- ISTRUZIONI DELL'ESERCIZIO
Riporta fedelmente le righe del materiale, iniziando da quella che contiene "Image resolution: width=1920 pixels, height=1080 pixels. What" e fermandoti dopo quella che contiene "Custom Prefab Retail Store Container House is".

### DATI FORNITI ###

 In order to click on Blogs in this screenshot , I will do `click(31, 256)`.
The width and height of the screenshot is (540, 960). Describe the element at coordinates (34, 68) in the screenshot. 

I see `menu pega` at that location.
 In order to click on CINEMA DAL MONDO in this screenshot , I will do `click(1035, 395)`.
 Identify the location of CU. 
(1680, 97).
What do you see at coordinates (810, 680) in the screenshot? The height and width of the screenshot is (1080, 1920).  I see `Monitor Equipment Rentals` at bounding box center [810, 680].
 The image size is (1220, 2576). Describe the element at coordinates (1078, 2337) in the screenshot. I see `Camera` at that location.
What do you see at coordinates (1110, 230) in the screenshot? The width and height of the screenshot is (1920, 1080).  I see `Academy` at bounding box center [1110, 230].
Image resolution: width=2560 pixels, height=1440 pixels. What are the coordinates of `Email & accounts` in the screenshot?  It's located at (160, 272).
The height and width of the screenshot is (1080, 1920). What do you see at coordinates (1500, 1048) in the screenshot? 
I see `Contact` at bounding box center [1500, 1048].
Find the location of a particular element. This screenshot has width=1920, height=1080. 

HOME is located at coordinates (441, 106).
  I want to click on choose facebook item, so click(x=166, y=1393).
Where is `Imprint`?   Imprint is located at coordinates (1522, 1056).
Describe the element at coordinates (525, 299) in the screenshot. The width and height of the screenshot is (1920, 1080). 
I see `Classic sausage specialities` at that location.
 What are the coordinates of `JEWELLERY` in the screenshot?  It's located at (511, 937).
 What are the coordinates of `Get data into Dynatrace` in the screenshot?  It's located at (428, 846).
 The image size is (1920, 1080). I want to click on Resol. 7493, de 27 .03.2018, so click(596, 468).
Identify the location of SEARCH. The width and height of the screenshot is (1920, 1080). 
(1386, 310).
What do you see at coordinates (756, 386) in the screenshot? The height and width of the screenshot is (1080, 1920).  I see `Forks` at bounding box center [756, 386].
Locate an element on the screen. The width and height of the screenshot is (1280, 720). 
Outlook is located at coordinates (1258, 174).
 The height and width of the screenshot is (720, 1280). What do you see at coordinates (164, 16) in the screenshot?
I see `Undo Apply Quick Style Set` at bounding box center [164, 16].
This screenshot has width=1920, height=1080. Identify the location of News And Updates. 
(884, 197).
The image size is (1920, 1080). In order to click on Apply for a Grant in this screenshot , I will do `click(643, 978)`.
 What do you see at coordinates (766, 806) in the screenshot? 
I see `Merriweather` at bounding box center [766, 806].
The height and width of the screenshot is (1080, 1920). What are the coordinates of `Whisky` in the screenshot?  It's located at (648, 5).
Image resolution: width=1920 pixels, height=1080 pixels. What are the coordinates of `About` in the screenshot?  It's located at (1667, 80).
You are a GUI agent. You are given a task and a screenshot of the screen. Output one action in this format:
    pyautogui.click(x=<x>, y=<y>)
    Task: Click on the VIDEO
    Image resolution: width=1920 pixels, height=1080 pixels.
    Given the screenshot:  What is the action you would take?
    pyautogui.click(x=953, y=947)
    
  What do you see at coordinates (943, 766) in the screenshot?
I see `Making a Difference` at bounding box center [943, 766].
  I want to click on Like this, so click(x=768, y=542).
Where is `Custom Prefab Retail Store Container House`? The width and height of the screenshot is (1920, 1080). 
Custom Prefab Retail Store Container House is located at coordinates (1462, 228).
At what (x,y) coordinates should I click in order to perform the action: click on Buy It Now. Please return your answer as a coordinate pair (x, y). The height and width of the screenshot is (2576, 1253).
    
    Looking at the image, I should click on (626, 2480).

###

- RISPOSTA AL COMPITO
Image resolution: width=1920 pixels, height=1080 pixels. What are the coordinates of `About` in the screenshot?  It's located at (1667, 80).
You are a GUI agent. You are given a task and a screenshot of the screen. Output one action in this format:
    pyautogui.click(x=<x>, y=<y>)
    Task: Click on the VIDEO
    Image resolution: width=1920 pixels, height=1080 pixels.
    Given the screenshot:  What is the action you would take?
    pyautogui.click(x=953, y=947)
    
  What do you see at coordinates (943, 766) in the screenshot?
I see `Making a Difference` at bounding box center [943, 766].
  I want to click on Like this, so click(x=768, y=542).
Where is `Custom Prefab Retail Store Container House`? The width and height of the screenshot is (1920, 1080). 
Custom Prefab Retail Store Container House is located at coordinates (1462, 228).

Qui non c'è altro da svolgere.